Self-administered medications are covered under Medicare by separate rules. Both Medicare Part B and Part D coverage may apply and pay for different medications in different situations.
If medications are provided by a hospital pharmacy for your outpatient treatment, you may have to pay up front for any self-administered drugs and seek reimbursement from Medicare.
The hospital may be able to waive or discount charges for self-administered medications. Ask about the hospital’s policy before you receive services.

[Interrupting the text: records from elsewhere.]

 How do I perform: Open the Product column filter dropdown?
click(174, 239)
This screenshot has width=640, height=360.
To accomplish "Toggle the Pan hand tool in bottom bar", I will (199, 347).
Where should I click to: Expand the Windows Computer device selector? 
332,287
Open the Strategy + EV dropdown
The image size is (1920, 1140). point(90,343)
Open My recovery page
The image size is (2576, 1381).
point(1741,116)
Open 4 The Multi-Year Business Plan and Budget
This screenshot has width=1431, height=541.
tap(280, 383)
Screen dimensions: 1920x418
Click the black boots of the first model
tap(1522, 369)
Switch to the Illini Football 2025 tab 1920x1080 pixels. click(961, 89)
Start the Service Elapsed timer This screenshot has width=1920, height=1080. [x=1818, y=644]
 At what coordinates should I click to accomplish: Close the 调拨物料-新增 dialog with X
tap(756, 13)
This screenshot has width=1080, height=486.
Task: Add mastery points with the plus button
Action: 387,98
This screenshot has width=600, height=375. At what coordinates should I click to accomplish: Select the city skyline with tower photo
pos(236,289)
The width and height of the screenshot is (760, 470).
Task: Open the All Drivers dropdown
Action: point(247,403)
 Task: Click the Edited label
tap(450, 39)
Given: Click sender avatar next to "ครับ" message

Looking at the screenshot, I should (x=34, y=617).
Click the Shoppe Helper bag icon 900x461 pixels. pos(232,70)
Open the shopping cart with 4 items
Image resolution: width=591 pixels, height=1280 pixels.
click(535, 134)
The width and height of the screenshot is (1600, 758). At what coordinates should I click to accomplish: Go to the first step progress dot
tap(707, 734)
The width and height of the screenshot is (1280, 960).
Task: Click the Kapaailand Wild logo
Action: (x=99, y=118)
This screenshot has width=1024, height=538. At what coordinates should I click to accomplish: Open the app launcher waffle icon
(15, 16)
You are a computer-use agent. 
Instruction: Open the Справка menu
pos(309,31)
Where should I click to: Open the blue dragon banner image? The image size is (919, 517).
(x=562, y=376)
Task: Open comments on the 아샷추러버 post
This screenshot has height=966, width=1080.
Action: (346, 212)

If you need to file a claim to be reimbursed for medications given to you during your outpatient hospital stay, you can call 800-MEDICARE or visit Medicare.gov to learn more about filing a claim.
It’s a good idea to check your Medicare summary notice to see all your charges.
You can call your Part D plan to ask for an out-of-network pharmacy claim form. File the claim for all self-administered medications provided with an explanation of why you need to be reimbursed.
Your local State Health Insurance Assistance Program (SHIP) can also help with questions about what’s covered.